__Text passage__.
-*-*-

Since I have launched this website and blog, I have had many positive responses from other mothers, all who have been terribly grateful that they are not alone on this journey. Not surprising, many of the moms struggle with a myriad of chronic illnesses, such as rheumatoid arthritis, cystic fibrosis, endometriosis, postural orthostatic tachycardia syndrome, chronic fatigue and others. Can you imagine the compounding effects of running around with babies, toddlers and/or children while struggling to grasp your own breath – or having to rest, ice and massage your inflamed, stiff and very painful joints? I can. Because I have dealt with decades of chronic fatigue on a daily basis.
If you are reading this, I hope that you can relate in your own manner as well. Even if you do not suffer from a chronic illness, or an invisible condition, you most probably have been sick many times throughout your journey of motherhood. Now imagine waking up feeling flu-like symptoms 365 days of the year. This is what chronic fatigue has been compared to. Now imagine being a mother in a constant flu-like state, all while keeping up with the journey of not just motherhood, but with work, your friends and your family…this is unfortunately what it is like to be a mother who isn’t feeing well, dealing with a chronic illness. And this is exactly why I decided to launch this website and blog. So that other mothers who do not feel well, do not feel alone.

-*-*-

__Provided data__.
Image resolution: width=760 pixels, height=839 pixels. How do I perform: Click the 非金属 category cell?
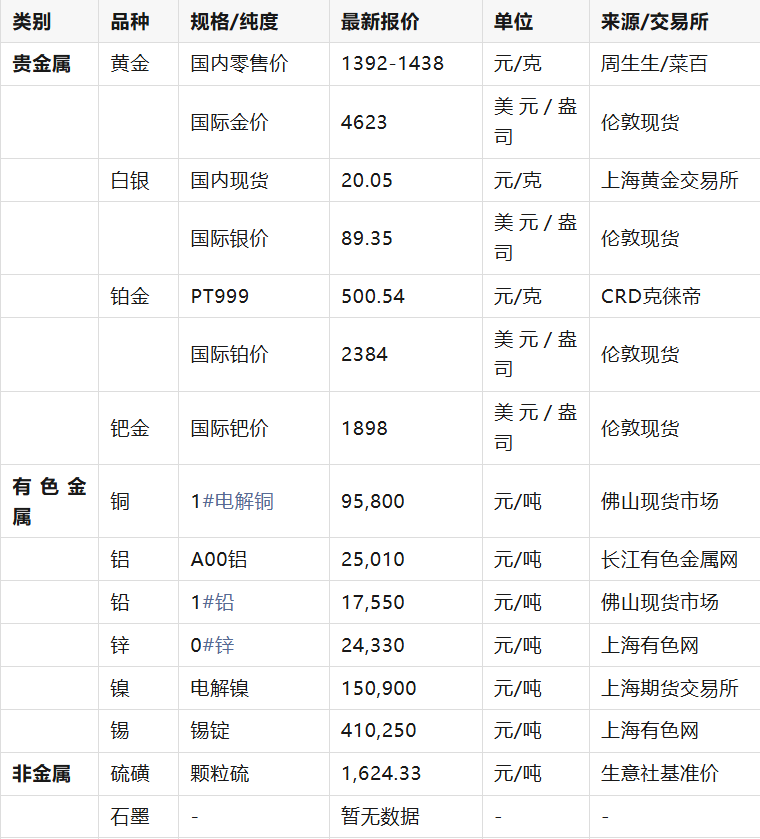point(41,774)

-*-*-

__Tasks and exercises__.
1/ Please say whether each statement agrees with the blog passage. Answer yes or no, and quote the deciding words.
(a) The writer has dealt with chronic fatigue for decades.
(b) Only mothers with a chronic illness are likely to have been sick during motherhood.
(c) The writer launched the website so that mothers who do not feel well do not feel alone.
2/ Repeat the part of the blog passage that begins at the words "If you are reading" and stops after the words "not feel alone.".
3/ Answer these questions from the blog passage.
(a) Which chronic illness comes first in the list of illnesses the moms struggle with?
(b) How many days of the year does the flu-like comparison mention?
(c) Besides motherhood, what three things does the text say a mother keeps up with?

__Solutions per task__.
1/
(a) Yes: "I have dealt with decades of chronic fatigue on a daily basis."
(b) No: "Even if you do not suffer from a chronic illness, or an invisible condition, you most probably have been sick many times throughout your journey of motherhood."
(c) Yes: "So that other mothers who do not feel well, do not feel alone."

2/
If you are reading this, I hope that you can relate in your own manner as well. Even if you do not suffer from a chronic illness, or an invisible condition, you most probably have been sick many times throughout your journey of motherhood. Now imagine waking up feeling flu-like symptoms 365 days of the year. This is what chronic fatigue has been compared to. Now imagine being a mother in a constant flu-like state, all while keeping up with the journey of not just motherhood, but with work, your friends and your family…this is unfortunately what it is like to be a mother who isn’t feeing well, dealing with a chronic illness. And this is exactly why I decided to launch this website and blog. So that other mothers who do not feel well, do not feel alone.

3/
(a) Rheumatoid arthritis
(b) 365
(c) Work, her friends and her family